L’Agenzia delle Entrate ha dato il via al condono che taglierà gli importi delle cartelle esattoriali, grazie all’adozione del “saldo e stralcio”. Un minicondono quindi che riguarderà i contribuenti (solo le persone fisiche) che si trovano in una situazione economica critica e che produrranno un Isee al di sotto dei 20 mila euro o che hanno in corso una procedura di liquidazione da sovraindebidamento.
La Misura riguarderà i debiti affidati all’agente della riscossione tra il primo gennaio 2000 e il 31 dicembre 2017.
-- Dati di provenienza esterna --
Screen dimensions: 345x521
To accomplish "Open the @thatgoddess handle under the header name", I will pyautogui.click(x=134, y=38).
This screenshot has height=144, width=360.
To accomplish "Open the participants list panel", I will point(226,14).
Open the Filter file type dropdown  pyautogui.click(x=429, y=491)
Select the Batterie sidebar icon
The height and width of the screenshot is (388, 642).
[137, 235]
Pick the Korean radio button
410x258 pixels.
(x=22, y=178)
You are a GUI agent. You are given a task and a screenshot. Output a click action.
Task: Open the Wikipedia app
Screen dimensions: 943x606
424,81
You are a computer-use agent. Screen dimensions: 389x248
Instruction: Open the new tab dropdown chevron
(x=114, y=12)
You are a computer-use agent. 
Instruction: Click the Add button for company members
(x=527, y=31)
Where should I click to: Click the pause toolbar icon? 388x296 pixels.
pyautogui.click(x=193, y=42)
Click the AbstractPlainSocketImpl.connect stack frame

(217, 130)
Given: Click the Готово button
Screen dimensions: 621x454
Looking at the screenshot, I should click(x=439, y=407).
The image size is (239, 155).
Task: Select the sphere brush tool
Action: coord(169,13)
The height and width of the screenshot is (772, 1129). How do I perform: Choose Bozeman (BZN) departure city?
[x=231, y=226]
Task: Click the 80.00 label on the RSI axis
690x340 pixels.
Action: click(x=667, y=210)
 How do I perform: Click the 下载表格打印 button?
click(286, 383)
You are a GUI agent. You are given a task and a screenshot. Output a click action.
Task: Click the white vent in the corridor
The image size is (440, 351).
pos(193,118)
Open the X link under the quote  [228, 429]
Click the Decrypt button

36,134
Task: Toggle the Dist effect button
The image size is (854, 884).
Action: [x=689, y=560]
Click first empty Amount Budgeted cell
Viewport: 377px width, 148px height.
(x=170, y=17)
Sono questi i soggetti che potranno beneficiare del taglio degli importi dovuti al Fisco che saranno ridotti al 16, 20 o 30% e potranno fare richiesta di adesione alla sanatoria con la compilazione del modulo messo a punto dall’Agenzia delle Entrate-Riscossione che formalizzerà di fatto l’avvio della procedura.
Il modello SA-ST dovrà essere presentato entro il 30 aprile e l’Agenzia delle Entrate entro il 31 ottobre comunicherà le somme dovute, oppure sarà comunicata l’impossibilità di accoglimento della domanda per mancanza di requisiti.
Nella compilazione del modulo sarà necessario indicare oltre ai dati personali e della cartella, anche gli estremi della Dichiarazione Sostitutiva Unica (DSU) ai fini Isee, con indicazione dell’Isee dell’intero nucleo familiare. Va infine specificato se si intende pagare in un unica soluzione in data 30 novembre o si intende aderire al pagamento in cinque rate.

I contribuenti che invece non rientreranno nella sanatoria per superamento dei limiti di reddito, resta aperta comunque l’opportunità di adesione alla “rottamazione ter”, che defalca le sanzioni dall’importo contestato in cartella tributaria e spalma il rientro in cinque anni.

E’ prevista la possibilità di regolarizzare gli importi omessi sulle imposte relative alle dichiarazioni dei redditi o a somme inerenti ai contributi alle Casse previdenziali. Si può aderire alla sanatoria anche se non si sono perfezionati i pagamenti o si è fuori tempo con gli eventuali piani di rientro delle precedenti rottamazioni.

Non ci saranno sanzioni e interessi di mora e si accederà al pagamento del 16% a titolo di capitale e interessi se il proprio Isee familiare è al di sotto degli 8.500 euro, mentre con un Isee fino ai 12.500 euro si potrà ottenere il beneficio del 20% e si otterrà il 35% se l’importo Isee è tra i 12.500 e i 20.000 euro.
C’è poi il beneficio della riduzione fino al 10% per coloro che hanno in corso la procedura di liquidazione per sovraindebitamento.

Non saranno esclusi dagli importi contestati e dovuti: le spese di notifica e delle procedure esecutive e l’aggio per l’agente di riscossione.